Why is this important?
This is the first step in developing a completely new screening test for pancreatic cancer. For example, prostate cancers make "prostate specific antigen" which is detectable in the blood and which forms the basis for the current screening test for the early detection of prostate cancers. The application of SAGE technology to pancreatic cancers is the first step in developing such a test for the pancreas.
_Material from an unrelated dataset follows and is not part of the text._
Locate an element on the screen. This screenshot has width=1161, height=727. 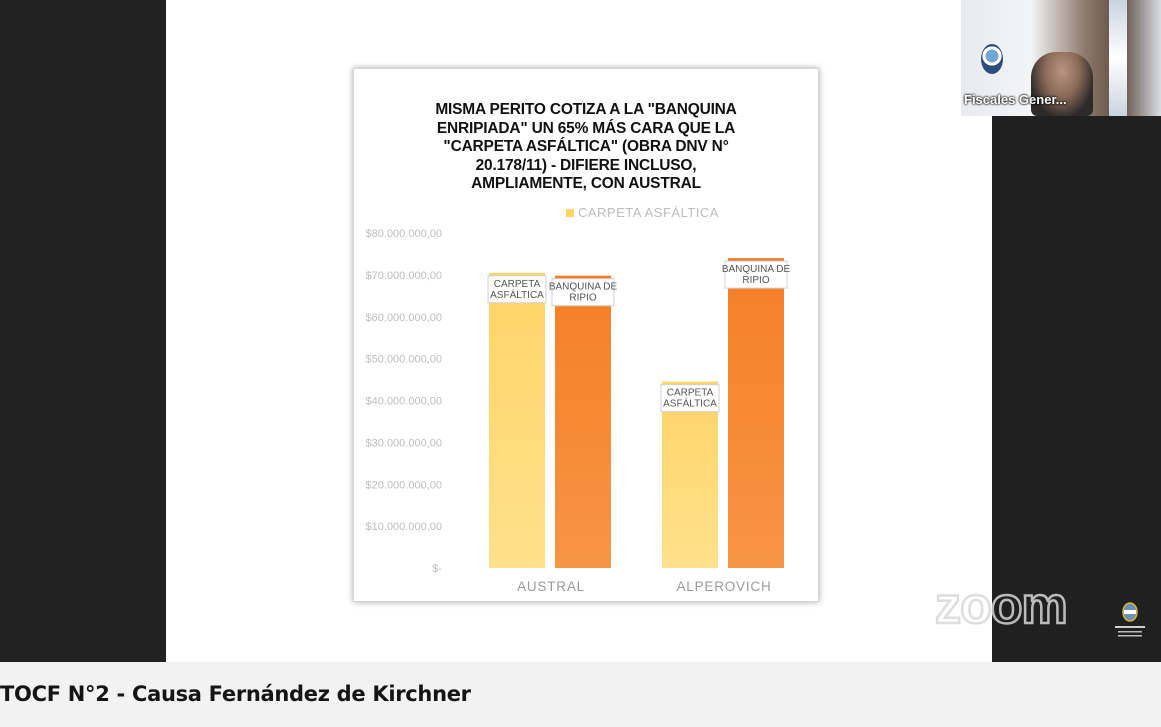
seal-icon is located at coordinates (1130, 620).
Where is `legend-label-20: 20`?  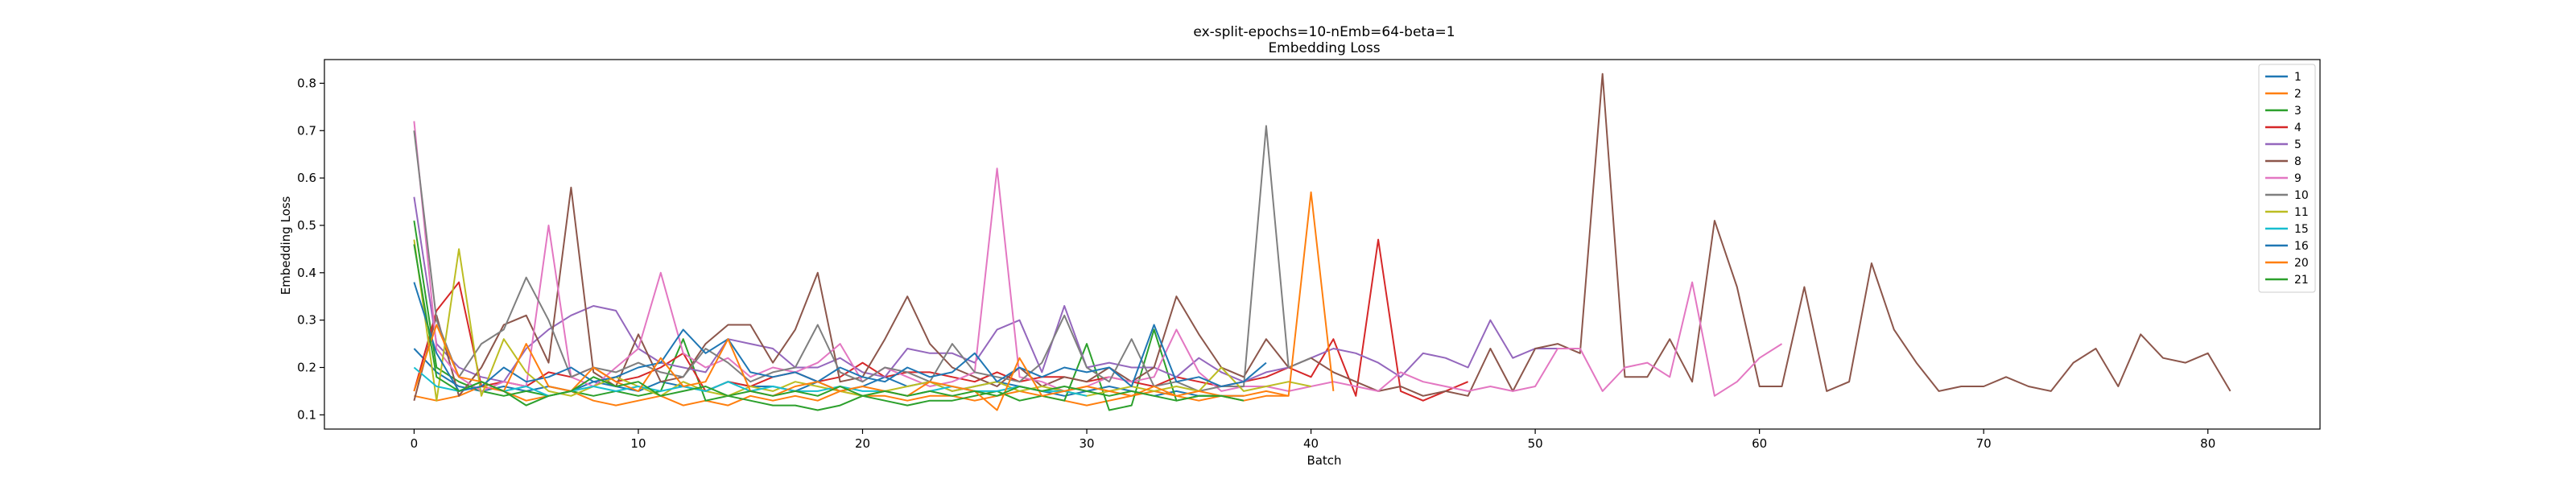
legend-label-20: 20 is located at coordinates (2302, 264).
We hope to find a "pancreas specific antigen".

YEAR 1994

Role of p16
Carlos Caldas in Scott Kern's laboratory was the first to demonstrate the role of p16 gene in the development of pancreatic cancer. Christopher Moskaluk extended these studies and demonstrated that some cases of inherited pancreatic cancer, particularly those associated with melanoma, are caused by inherited mutations (defects) in the p16 gene. Dr. Moskaluk also showed that p16 is defective in many of the earliest forms of pancreatic cancer, providing a clue as to how the disease develops.

Why this is important?
Family members from families in which there is a strong history of pancreatic cancer and melanoma can now be tested for inherited defects in the p16 gene. Carriers of the p16 defects can be screened more carefully for pancreatic cancer and melanoma, while those found not to carry the p16 defect will be relieved of their anxiety.